-------- Gösterilen metin --------

Ali Türer
2013 AKP’nin toplumsal muhalefetle başının derde girdiği, cemaat ile yollarını açıkça ayırdığı, iktidarda yorgunluk belirtilerine tanık olmaya başladığımız bir yıl oldu. Biten davalarla birlikte askeri vesayetle hesaplaşmanın sonuna gelinmiş olmasının da bu gelişmelerde payı olmalı. Ergenekon, Balyoz davaları tarafların mevzilenmesinde önemli ayraçlardı sonuçta.
Siz bakmayın İktidar liderlerinin 17 Aralıkta ortaya çıkan, artçı sarsıntıları hala devam eden yolsuzluk depremini siyasi bir linç, bir suikast girişimi olarak göstermeye çalışmalarına. İç ve dış mihrakların komplosuna karşı yeni bir istiklal savaşı başlatmalarına. Devleti kurtarmak için eğitim yoluyla devşirdiğimiz siyasi kurtarıcılarımızın doğal ruh halidir bu.

--------

### Görev listesi
A. Gösterilen metne göre yolsuzluk depremi hangi tarihte ortaya çıktı?
B. Gösterilen metinde "Siz bakmayın İktidar" sözcükleriyle başlayıp "ruh halidir bu." sözcükleriyle biten bölümü hiç değiştirmeden yineleyin.

-------- Girdi verileri --------

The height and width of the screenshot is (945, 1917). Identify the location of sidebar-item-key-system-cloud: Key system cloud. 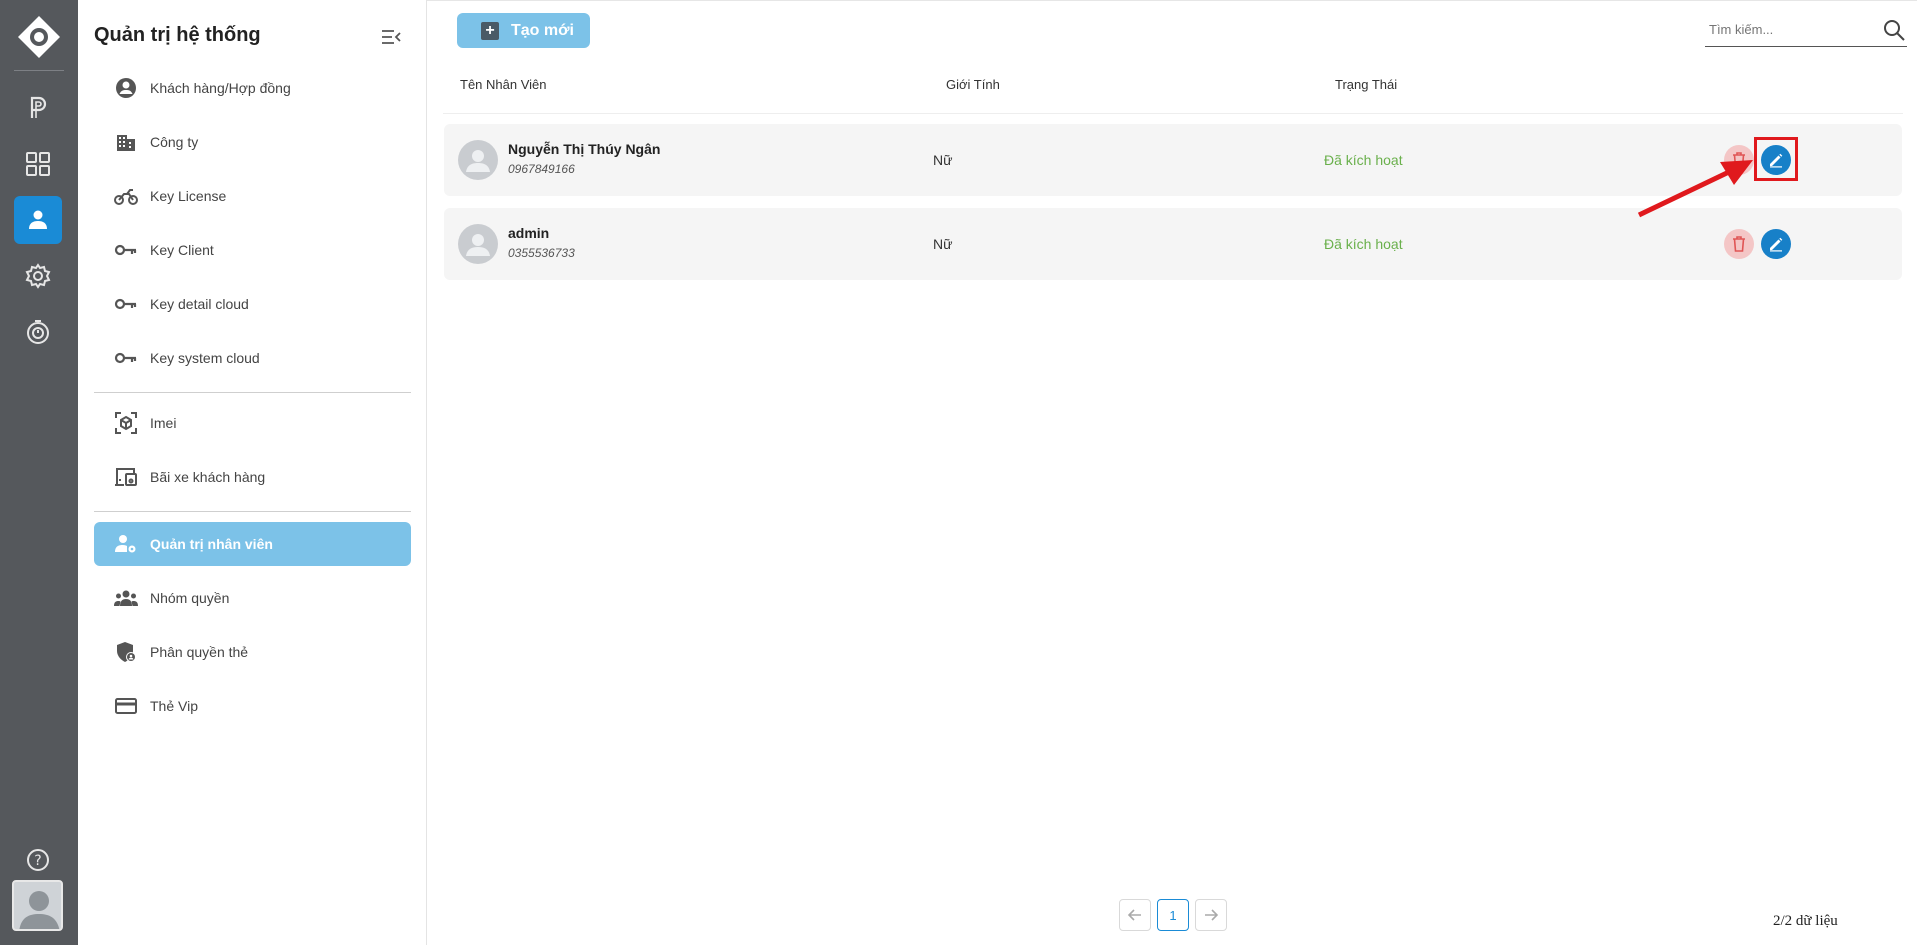
(252, 358).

--------

### Görev çözümleri
A. 17 Aralıkta ortaya çıktı.

B.
Siz bakmayın İktidar liderlerinin 17 Aralıkta ortaya çıkan, artçı sarsıntıları hala devam eden yolsuzluk depremini siyasi bir linç, bir suikast girişimi olarak göstermeye çalışmalarına. İç ve dış mihrakların komplosuna karşı yeni bir istiklal savaşı başlatmalarına. Devleti kurtarmak için eğitim yoluyla devşirdiğimiz siyasi kurtarıcılarımızın doğal ruh halidir bu.